[Pointing data for screenshots]
_ _ _ _ _ _ _

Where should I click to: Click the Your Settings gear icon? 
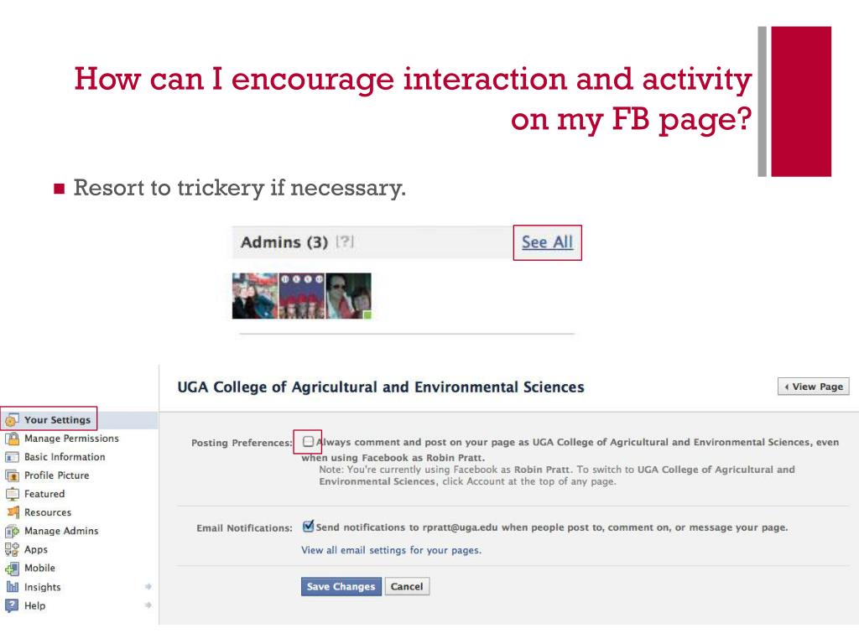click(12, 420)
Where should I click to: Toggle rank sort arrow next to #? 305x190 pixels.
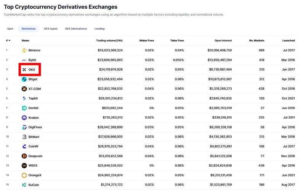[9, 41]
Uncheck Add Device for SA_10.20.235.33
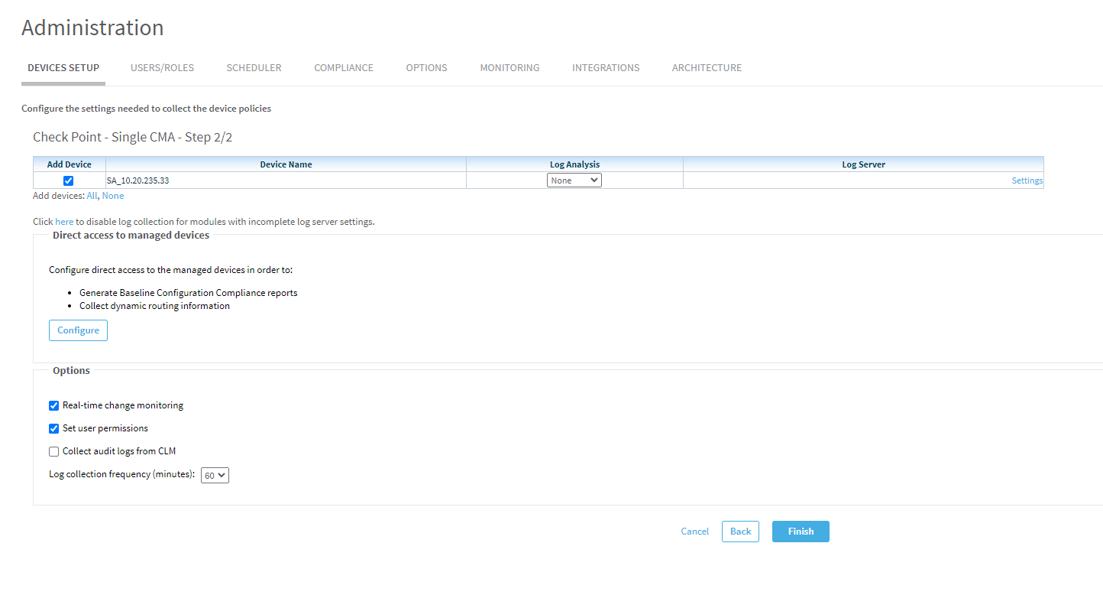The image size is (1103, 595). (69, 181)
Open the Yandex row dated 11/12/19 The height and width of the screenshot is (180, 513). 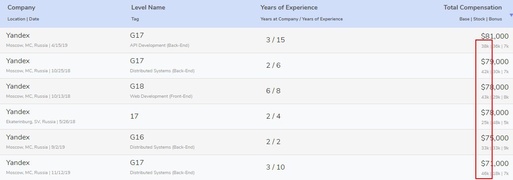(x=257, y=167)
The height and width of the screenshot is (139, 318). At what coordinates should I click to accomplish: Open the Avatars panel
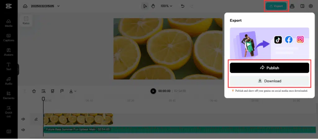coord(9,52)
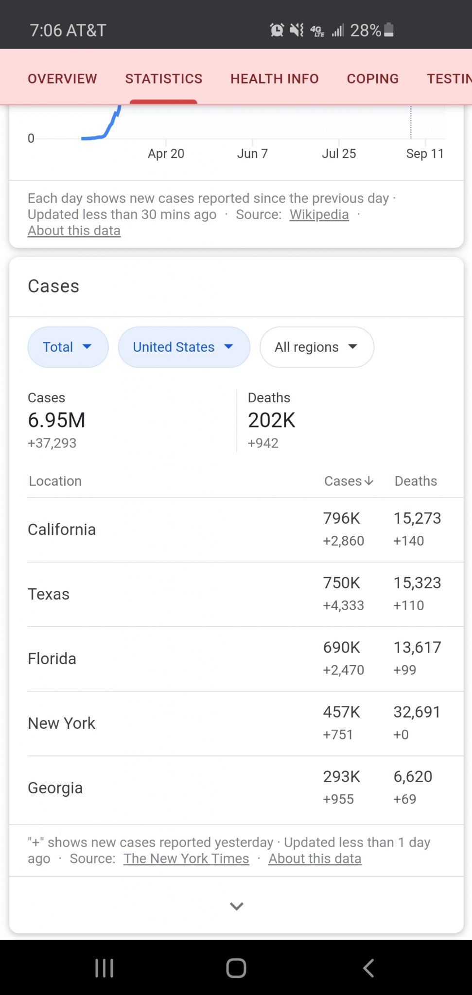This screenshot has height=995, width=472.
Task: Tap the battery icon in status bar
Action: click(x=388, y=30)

_ _ _ _ _ _ _

What is needed. Return the lines from the start of the items through the line containing "The image size is (1103, 595). (69, 181)", including that line, word for word. Leave the pictures out of your answer.

Completed task.
Where should I click to: Click the Your Settings gear icon? 
click(12, 420)
Where should I click to: Toggle rank sort arrow next to #? 305x190 pixels.
[9, 41]
Uncheck Add Device for SA_10.20.235.33
The image size is (1103, 595). (69, 181)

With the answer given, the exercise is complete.